Skandia: New limits for VAT groups | Tax Connect Flash
The ECJ has handed down another important judgment for VAT groups which will have far reaching consequences through all EU Member States.
Skandia America Corp (C-7/13, 17 September 2014) concerned a Swedish VAT group of which a branch of a US company (SAC) was a member. The head office of SAC provided outsourced services to its branch as part of the VAT group. The taxpayer, relying on FCE Bank (C-210/04), argued that there could be no supply between the head office and its branch as the branch did not operate independently of its parent economically, so could not itself be characterised as a taxable person. The court held however that since the VAT group of which the branch was part was treated as a single taxable person, any supply by the head office was made not to the branch but to the VAT group and therefore to a separate taxable person. VAT would need to be charged on the provision of the outsourced services for a consideration.
The effect of this decision looks likely to increase VAT costs for banks and insurers and other partly exempt groups in the EU, although the impact in each jurisdiction will depend on existing practice and the precise nature of the VAT grouping conditions. In the UK, where the case is likely to have particular impact, the previous practice has been to accept non-taxation of such transactions. We await public comment from HMRC on how they intend to interpret and implement the judgment. Other jurisdictions may already tax such transactions.

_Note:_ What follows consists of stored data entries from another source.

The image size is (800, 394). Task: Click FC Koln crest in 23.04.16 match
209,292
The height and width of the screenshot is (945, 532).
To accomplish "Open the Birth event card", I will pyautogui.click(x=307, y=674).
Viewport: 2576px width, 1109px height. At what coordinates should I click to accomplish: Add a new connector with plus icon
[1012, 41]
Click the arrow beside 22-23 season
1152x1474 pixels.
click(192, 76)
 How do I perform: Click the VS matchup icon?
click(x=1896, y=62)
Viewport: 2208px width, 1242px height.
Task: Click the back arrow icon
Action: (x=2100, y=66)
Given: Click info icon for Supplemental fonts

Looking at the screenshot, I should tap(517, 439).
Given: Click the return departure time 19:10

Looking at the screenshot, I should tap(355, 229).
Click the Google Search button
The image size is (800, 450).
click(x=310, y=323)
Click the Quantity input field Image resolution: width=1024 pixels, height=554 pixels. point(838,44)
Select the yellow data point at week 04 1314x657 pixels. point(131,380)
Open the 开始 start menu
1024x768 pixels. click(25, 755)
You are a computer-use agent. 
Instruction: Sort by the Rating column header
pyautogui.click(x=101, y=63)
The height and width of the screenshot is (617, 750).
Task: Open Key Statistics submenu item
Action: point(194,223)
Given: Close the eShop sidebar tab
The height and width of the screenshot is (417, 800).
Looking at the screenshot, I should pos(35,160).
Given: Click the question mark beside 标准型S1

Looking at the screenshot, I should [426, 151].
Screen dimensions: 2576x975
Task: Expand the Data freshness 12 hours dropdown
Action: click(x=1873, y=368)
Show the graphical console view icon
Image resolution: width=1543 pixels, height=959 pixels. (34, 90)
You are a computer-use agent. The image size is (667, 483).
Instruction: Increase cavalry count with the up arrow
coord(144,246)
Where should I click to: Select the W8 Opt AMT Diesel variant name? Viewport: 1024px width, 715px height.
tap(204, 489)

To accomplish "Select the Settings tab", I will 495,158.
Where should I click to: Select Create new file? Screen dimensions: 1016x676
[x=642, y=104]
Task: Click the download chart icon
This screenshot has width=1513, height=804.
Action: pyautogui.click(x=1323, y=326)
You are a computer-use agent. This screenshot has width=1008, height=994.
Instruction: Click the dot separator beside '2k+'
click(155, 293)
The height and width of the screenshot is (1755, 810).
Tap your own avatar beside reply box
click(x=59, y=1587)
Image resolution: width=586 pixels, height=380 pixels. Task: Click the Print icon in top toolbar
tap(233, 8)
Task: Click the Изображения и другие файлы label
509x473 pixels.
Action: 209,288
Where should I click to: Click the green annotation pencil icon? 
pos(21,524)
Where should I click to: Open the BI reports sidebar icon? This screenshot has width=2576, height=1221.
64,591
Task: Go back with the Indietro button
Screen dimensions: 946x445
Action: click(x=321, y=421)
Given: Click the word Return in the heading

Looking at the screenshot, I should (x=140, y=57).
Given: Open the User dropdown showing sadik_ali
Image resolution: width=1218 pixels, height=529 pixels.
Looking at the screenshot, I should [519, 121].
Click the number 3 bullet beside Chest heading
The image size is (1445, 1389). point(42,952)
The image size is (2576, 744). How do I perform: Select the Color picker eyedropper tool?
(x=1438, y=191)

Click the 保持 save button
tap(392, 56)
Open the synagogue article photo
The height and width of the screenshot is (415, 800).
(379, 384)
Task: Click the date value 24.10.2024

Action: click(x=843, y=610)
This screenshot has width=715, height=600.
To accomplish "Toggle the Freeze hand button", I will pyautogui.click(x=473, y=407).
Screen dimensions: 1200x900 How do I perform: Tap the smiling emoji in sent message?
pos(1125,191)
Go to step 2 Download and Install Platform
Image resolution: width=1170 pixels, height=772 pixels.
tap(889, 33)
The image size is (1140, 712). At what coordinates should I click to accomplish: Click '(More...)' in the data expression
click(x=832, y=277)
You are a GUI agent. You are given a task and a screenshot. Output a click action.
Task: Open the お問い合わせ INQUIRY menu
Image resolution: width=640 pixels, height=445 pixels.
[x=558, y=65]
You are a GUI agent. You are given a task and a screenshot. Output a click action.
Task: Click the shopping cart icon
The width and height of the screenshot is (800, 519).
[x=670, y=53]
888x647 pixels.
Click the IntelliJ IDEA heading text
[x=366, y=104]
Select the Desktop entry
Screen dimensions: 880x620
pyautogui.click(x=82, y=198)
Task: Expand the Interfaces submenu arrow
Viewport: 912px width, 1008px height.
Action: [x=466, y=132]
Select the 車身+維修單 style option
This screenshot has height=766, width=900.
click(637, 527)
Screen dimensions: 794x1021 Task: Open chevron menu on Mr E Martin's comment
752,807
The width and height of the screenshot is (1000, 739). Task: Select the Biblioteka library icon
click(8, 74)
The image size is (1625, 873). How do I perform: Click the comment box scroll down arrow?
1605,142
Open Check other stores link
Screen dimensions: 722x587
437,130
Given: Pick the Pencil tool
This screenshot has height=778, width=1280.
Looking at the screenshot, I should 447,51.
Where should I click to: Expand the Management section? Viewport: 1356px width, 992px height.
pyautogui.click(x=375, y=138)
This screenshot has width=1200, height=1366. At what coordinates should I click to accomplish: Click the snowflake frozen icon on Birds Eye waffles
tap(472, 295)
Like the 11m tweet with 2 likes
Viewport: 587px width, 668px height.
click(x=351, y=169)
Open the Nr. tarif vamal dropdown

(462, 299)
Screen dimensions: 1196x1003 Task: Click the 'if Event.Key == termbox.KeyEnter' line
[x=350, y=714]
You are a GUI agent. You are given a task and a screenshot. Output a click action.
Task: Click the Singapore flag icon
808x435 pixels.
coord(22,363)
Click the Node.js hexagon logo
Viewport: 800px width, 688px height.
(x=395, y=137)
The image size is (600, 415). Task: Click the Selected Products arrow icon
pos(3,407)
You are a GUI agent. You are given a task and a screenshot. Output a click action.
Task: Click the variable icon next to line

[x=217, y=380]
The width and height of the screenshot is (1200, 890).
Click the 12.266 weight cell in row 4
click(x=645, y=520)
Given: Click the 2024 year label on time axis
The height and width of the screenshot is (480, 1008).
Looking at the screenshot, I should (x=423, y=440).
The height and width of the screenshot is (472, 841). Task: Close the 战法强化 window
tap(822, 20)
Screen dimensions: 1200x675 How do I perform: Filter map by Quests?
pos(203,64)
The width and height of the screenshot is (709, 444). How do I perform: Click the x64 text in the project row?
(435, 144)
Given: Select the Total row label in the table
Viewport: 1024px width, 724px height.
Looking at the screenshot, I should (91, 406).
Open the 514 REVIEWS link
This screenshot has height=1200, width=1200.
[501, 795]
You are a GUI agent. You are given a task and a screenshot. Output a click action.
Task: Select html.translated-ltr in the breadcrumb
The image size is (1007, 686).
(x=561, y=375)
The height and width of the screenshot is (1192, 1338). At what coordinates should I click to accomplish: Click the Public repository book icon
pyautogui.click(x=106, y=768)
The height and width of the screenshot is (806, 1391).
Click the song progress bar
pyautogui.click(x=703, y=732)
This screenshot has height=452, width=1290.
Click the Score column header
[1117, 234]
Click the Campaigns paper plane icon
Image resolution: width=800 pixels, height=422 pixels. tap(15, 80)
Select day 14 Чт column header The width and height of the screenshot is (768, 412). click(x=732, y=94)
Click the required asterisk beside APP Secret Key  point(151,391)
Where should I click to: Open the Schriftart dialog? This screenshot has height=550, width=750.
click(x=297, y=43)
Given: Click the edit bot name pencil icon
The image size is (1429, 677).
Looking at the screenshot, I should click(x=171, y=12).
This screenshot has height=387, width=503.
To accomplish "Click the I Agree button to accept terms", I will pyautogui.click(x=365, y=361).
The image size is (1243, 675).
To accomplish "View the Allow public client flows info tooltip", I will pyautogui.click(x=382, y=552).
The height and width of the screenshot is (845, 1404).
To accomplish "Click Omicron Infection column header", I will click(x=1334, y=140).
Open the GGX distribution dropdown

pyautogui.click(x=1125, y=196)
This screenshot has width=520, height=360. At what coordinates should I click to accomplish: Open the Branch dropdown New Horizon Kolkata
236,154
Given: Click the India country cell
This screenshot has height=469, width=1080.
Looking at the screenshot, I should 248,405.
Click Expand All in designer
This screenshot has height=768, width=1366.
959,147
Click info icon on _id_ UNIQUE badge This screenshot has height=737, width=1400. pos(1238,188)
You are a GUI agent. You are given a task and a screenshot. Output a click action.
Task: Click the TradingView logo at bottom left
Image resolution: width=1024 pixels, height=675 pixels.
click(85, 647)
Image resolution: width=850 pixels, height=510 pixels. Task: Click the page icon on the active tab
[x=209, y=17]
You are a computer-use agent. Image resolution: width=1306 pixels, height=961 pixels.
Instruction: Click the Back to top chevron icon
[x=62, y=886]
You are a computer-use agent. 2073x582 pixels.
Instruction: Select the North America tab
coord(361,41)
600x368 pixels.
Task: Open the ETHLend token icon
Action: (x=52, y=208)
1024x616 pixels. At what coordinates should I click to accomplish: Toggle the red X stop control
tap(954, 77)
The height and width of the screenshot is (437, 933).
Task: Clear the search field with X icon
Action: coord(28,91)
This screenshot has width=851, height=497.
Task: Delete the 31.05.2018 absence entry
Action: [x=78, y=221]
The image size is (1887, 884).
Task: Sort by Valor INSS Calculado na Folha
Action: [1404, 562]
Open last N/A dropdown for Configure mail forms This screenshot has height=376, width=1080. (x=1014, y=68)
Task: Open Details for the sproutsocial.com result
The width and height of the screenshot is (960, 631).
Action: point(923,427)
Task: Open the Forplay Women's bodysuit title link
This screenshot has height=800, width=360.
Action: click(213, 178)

Taxpayers will be keen to have clarity on the impact of the case in those member states which operate VAT grouping as well as those who do not, including whether it is to be applied where services are provided by domestic branches to non-domestic VAT groups or where head offices are within (rather than outside) the EU. The full effect of the case could include positive as well as negative VAT consequences depending on certain factors.
The full implications of the case will only be known in time as national tax authorities confirm their approach to implementation. Taxpayers, wherever their head office is established, should be considering the potential impact and the scope for limiting any adverse effect on their activities.